Même le Grand Jury Européen (GJE), qui ne passe pas pour être un groupement anarchiste et provocateur, a dans son compte-rendu de dégustation à l’aveugle des  »Bordeaux 2004 » placé, notamment, Cheval Blanc (1er Grand Cru Classé A) en 108ème position… Quand un simple Médoc, 20 fois moins cher, un simple  »cru bourgeois », pensez donc, terminait en 4ème position du palmarès.

 

Lorsque le classement des grands crus de Saint-Emilion a été révisé en 2006, comme c’est le cas tous les dix ans, il ne s’est finalement rien passé – parce qu’en résumé les quelques déclassés ont fait capoter l’affaire.

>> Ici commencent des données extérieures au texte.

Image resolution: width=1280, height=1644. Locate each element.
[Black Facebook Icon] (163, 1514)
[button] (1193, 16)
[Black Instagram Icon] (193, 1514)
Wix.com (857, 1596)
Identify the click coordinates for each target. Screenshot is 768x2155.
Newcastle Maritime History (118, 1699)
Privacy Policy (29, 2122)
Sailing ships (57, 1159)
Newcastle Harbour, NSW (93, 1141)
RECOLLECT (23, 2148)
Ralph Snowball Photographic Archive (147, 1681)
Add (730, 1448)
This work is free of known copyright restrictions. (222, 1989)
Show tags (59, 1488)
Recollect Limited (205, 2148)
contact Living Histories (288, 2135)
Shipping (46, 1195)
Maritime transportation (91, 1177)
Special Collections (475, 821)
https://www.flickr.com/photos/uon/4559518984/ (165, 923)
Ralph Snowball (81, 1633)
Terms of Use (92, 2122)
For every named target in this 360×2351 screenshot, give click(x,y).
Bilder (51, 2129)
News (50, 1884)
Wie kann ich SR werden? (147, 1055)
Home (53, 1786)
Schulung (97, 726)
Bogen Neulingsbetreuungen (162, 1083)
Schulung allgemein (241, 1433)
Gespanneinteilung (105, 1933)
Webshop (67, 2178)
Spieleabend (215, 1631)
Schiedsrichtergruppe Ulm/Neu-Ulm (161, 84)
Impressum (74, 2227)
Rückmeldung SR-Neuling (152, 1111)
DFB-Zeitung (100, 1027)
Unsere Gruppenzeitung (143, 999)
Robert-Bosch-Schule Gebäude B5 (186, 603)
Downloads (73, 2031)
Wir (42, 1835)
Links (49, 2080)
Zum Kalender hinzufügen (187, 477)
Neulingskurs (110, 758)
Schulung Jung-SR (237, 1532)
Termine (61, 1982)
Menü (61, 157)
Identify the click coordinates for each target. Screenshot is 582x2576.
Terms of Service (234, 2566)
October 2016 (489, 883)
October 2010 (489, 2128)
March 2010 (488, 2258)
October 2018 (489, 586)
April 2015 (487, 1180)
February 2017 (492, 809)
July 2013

On trouve d’ailleurs des  »Saint-Emilion Grand Cru » à 5€99 en grande distribution… Y a-t-il encore quoi que ce soit de sensé là-dedans ?

 

Pontet-Canet est un 5ème Cru Classé du Médoc ; il  »vaut un 2ème » à en croire nombre de commentateurs. Mais il faudrait déjà s’assurer que de ce que valent les 2èmes eux-mêmes : n’y a-t-il pas des 3èmes ou des 4èmes qui les valent bien ? Et quid des 1ers Grands Crus Classés ? Il paraît, dixit un vigneron, que Château Margaux chaptalise… comme le premier vilain Beaujolais venu ? Tout cela, ce classement compliqué, a-t-il donc vraiment un sens, une valeur autre que marketing de nos jours ?

 

 

…Et à décharge ?

 

Un classement, quel qu’il soit, donne une indication d’ordre général sur la valeur moyenne d’un cru : Cheval Blanc 2004 est perçu comme un  »petit » millésime de ce grand cru, excellent par ailleurs. Au-delà, le prix d’un vin est largement relatif à son prestige, qui souvent déborde son éventuel classement.

 

Pontet-Canet est au-dessus de son classement et sublime son terroir parce qu’un travail important y est réalisé, à la vigne notamment : la réintroduction de chevaux par exemple, car  »un attelage tasse six fois moins le sol qu’un tracteur » explique Alfred Tesseron, président et copropriétaire du château.

 

Château Margaux ne prétend pas faire des vins  »nature » ou  »naturels » et la chaptalisation, si le Château y a bien eu recours quelquefois, est d’ailleurs encore autorisée dans le Bordelais  »lorsque les conditions climatiques [la] rendent nécessaires ». De ce point de vue, c’est un outil œnologique comme un autre.

 

L’ouvrage  »Crus Classés du Médoc » d’Eric Bernardin et Pierre Le Hong montre, littéralement, enquêtes de terrain et iconographies 3D à l’appui, les qualités difficilement discutables de vingt grands châteaux du Médoc, du sol jusqu’aux hommes qui les dirigent.

 

 

Terroir-caisse ?

 

En définitive, tous ces classements sont d’abord fondés sur le terroir. Pause. Terroir, le mot qui boum badaboum. Le mot obscur comme une crypte. Forcément, il faut être géologue ou spécialiste pour pouvoir affirmer que tel cru classé vaut bien son classement car son terroir a 90-60-90 de mensurations… Ce que l’immense majorité des amateurs, consommateurs et commentateurs, ne sont pas. Ils sont donc censés faire confiance aux classements, qui, on l’a vu, sont parfois franchement sujets à caution.

 

D’ailleurs, un géologue, Claude Bourguignon, a expliqué que 30% des meilleurs terroirs n’étaient pas encore exploités. Roger Dion, quant à lui, a défendu la théorie selon laquelle les terroirs de qualité ont notamment été désignés comme tels parce qu’ils étaient, à l’origine, bien exploitables commercialement parlant (proches de cours d’eau, d’agglomérations, etc.). Qu’il s’agit donc d’un  »fait social et non géologique ». Encore une couche ? On peut se reposer sur un beau terroir et faire des vins médiocres : les bouteilles ne naissent pas encore dans le sol, l’homme a son mot à dire.

 

Ces éléments laissent à penser que toute forme de classement qualitatif a priori, est plus ou moins à côté de la plaque. Et qu’il vaudrait mieux se contenter de mettre en place un excellent système d’appellations, strictement géographique et technique, et bannir toute forme d’a priori qualitatif, toute forme de classement – illégitime dès lors que de trop nombreux paramètres entrent en ligne de compte pour assurer l’amateur de le retrouver dans la bouteille.